What Happens Medically With a Collapsed Lung?

A collapsed lung, or pneumothorax, occurs when air gathers in the space between the lung and the chest wall, preventing it from fully inflating. It can range from a minor, self-resolving condition to a medical emergency.

Understanding a Collapsed Lung

The lungs are enveloped by a double-layered membrane called the pleura. The inner layer covers the lung surface, and the outer layer lines the chest wall. Between these layers is the pleural space, normally containing a small amount of fluid.

The pleural space normally maintains negative pressure, keeping the lungs expanded. When air enters this space, from a lung leak or outside the body, this pressure is disrupted. Air buildup then compresses the lung, causing it to partially or completely collapse.

A collapsed lung is compressed by surrounding air, impeding its ability to expand and efficiently exchange oxygen and carbon dioxide. The extent of the collapse determines its impact on breathing and overall health.

What Causes a Collapsed Lung?

A collapsed lung can arise from spontaneous, traumatic, or iatrogenic causes. Spontaneous pneumothorax occurs without external injury, divided into primary and secondary types. Primary spontaneous pneumothorax often happens in healthy individuals due to ruptured air sacs (blebs) on the lung surface. Secondary spontaneous pneumothorax develops in people with pre-existing lung conditions.

Secondary spontaneous pneumothorax develops in people with pre-existing lung conditions that weaken lung tissue. Diseases like chronic obstructive pulmonary disease (COPD), asthma, cystic fibrosis, and pneumonia can cause structural changes, such as blocked airways or bulging areas, leading to air release into the pleural space.

Traumatic pneumothorax results from chest wall or lung injury. This includes blunt force trauma (e.g., car accidents, sports) or penetrating injuries (e.g., stab wounds). A fractured rib can also puncture the lung, allowing air to escape into the pleural space.

Iatrogenic pneumothorax is a type of traumatic pneumothorax occurring as a complication of medical procedures. Invasive procedures like lung biopsies, central venous line insertions, or mechanical ventilation can inadvertently puncture the lung or chest wall. The risk increases with invasiveness and can sometimes lead to tension pneumothorax.

Tension pneumothorax is a dangerous form where air enters the pleural space but cannot escape, creating a one-way valve effect. More air becomes trapped with each breath, rapidly building pressure. This collapses the lung and can push the heart and major blood vessels, decreasing blood return and oxygen levels, leading to a life-threatening emergency.

How to Recognize a Collapsed Lung

Recognizing a collapsed lung involves symptoms and medical assessment. Common symptoms include sudden, sharp chest pain, usually on one side, worsening with deep breaths or coughing. Shortness of breath is also prominent, ranging from mild to severe. Other signs can include rapid breathing, a fast heart rate, fatigue, and, in severe cases, bluish skin or lips due to low oxygen levels.

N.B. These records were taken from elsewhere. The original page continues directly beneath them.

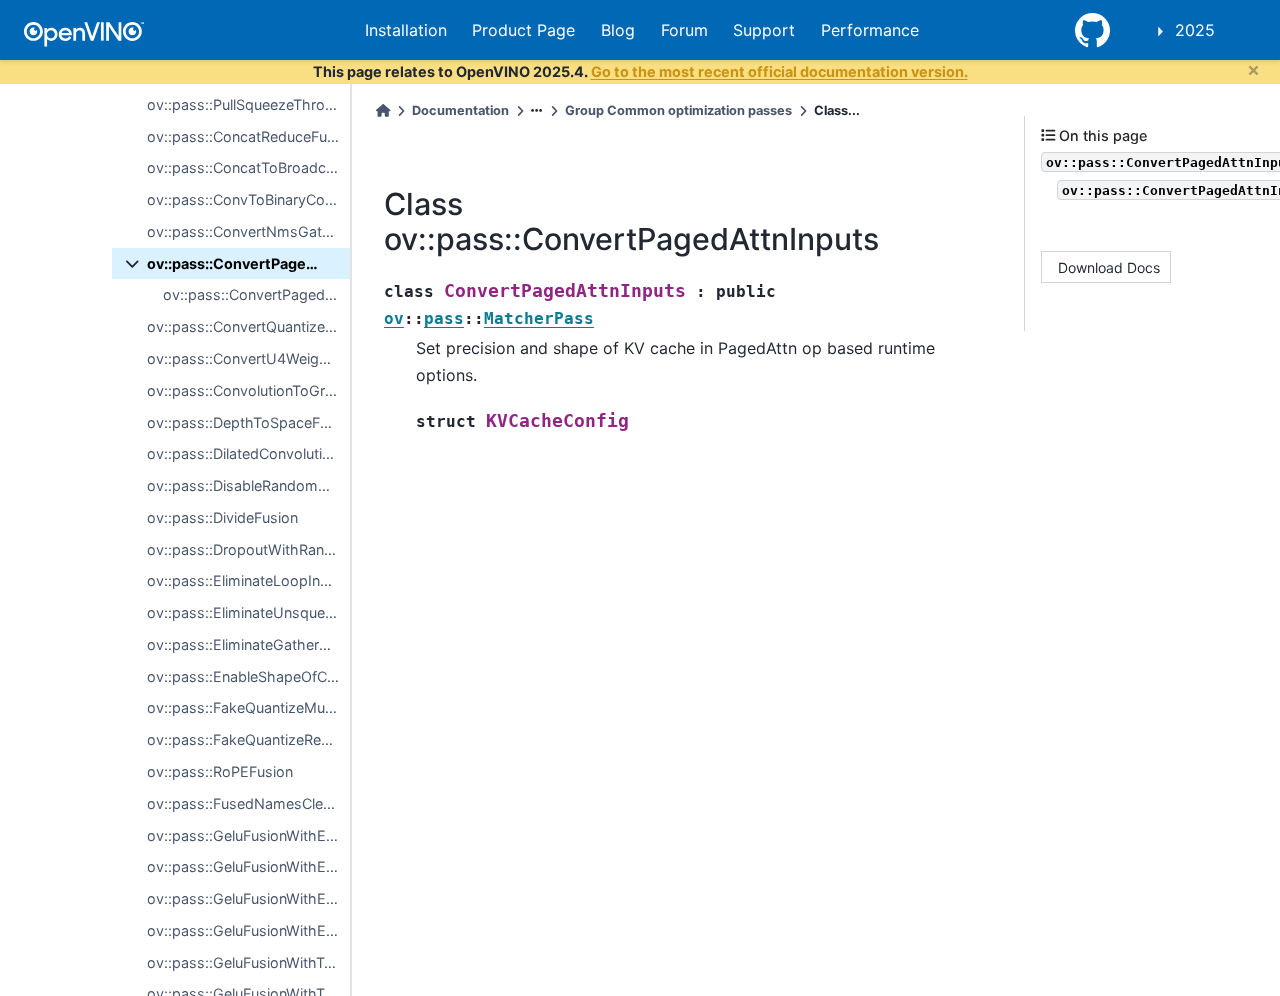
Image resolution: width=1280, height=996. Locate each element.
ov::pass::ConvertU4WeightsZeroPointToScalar (248, 358)
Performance (870, 30)
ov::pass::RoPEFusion (220, 771)
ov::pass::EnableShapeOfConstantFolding (248, 676)
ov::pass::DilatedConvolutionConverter (248, 453)
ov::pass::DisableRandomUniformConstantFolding (248, 485)
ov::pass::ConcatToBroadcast (247, 167)
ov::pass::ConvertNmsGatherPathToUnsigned (248, 231)
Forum (684, 30)
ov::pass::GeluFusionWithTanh (248, 962)
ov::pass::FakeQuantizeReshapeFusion (248, 739)
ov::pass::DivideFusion (222, 517)
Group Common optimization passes (678, 110)
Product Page (523, 30)
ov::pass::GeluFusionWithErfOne (248, 835)
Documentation (460, 110)
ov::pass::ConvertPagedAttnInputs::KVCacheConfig (256, 294)
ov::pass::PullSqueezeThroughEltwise (248, 104)
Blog (618, 30)
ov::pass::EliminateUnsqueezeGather (248, 612)
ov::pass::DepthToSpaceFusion (248, 422)
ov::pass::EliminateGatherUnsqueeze (248, 644)
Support (764, 30)
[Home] (383, 110)
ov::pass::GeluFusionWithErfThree (248, 898)
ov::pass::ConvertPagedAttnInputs (248, 263)
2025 (1195, 30)
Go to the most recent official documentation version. (779, 71)
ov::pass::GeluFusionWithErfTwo (248, 866)
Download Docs (1109, 267)
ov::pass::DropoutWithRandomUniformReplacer (248, 549)
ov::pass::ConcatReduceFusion (248, 136)
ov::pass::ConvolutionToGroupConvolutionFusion (248, 390)
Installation (406, 30)
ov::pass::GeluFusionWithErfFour (248, 930)
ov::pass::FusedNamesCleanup (248, 803)
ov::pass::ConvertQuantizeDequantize (248, 326)
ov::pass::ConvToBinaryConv (244, 199)
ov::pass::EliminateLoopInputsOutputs (248, 580)
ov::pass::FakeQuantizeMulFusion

Healthcare providers typically begin with a physical examination. They may notice decreased or absent breath sounds on the affected side of the chest using a stethoscope. Tapping on the chest might produce hollow sounds, indicating air.

Imaging techniques confirm the diagnosis. A chest X-ray is a common initial tool, revealing air in the pleural space and a shrunken lung. For more detailed images or suspected injuries, a computed tomography (CT) scan provides a cross-sectional view. Ultrasound is also valuable, especially in emergency settings, for real-time assessment. Blood tests, such as arterial blood gas, may measure oxygen and carbon dioxide levels to indicate respiratory compromise.

Medical Treatment for a Collapsed Lung

Treatment for a collapsed lung varies by size, symptom severity, and cause. For very small pneumothoraces with minimal symptoms, observation is the initial approach. The body often reabsorbs excess air over several days to weeks, allowing the lung to re-inflate on its own. Supplemental oxygen therapy can accelerate this process.

For larger collapses or significant symptoms, medical intervention removes trapped air. Needle aspiration involves inserting a hollow needle and small flexible tube between the ribs into the pleural space. A syringe then pulls out excess air, allowing the lung to re-expand. The catheter may remain briefly to ensure full re-expansion.

If a larger air volume needs draining or the air continues to leak, a chest tube is inserted. A flexible tube is placed into the chest cavity, connected to a one-way valve or drainage system that continuously removes air. This relieves pressure and allows the lung to re-inflate, remaining in place until the lung fully re-expands and the air leak seals.

For recurrent pneumothorax, persistent air leaks, or ineffective treatments, surgical options are considered. Video-assisted thoracoscopic surgery (VATS) is a minimally invasive procedure using a small camera and instruments through chest incisions. During VATS, surgeons repair air leaks, remove abnormal air sacs (bullae or blebs), and perform pleurodesis. Pleurodesis irritates the pleural layers to make them stick together, eliminating the pleural space and reducing recurrence risk.